Problem to work on -> Copy exactly the line containing "Task: Switch to list view layout icon" and all the lines that follow it to the end of the records, minus the pictures.

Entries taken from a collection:
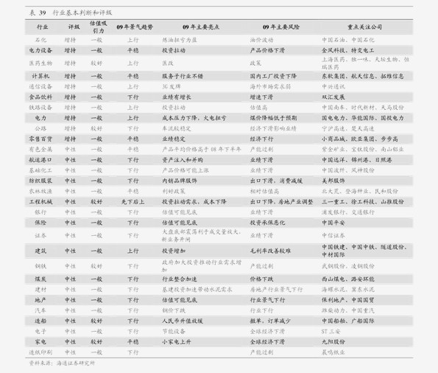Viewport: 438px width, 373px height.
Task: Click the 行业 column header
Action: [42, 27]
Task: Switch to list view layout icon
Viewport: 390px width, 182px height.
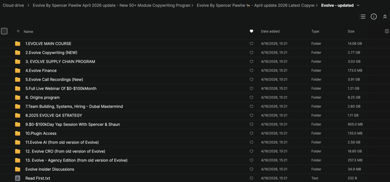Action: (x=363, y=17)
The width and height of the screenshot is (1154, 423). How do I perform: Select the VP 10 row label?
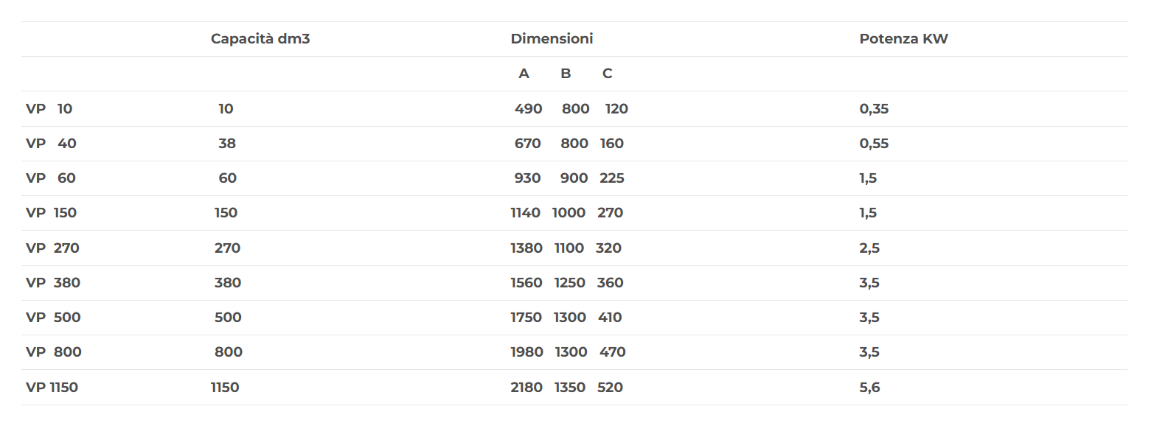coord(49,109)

Solution below ->
Task: Switch to list view layout icon
Viewport: 390px width, 182px height.
Action: (x=363, y=17)
The width and height of the screenshot is (1154, 423). How do I perform: Select the VP 10 row label?
coord(49,109)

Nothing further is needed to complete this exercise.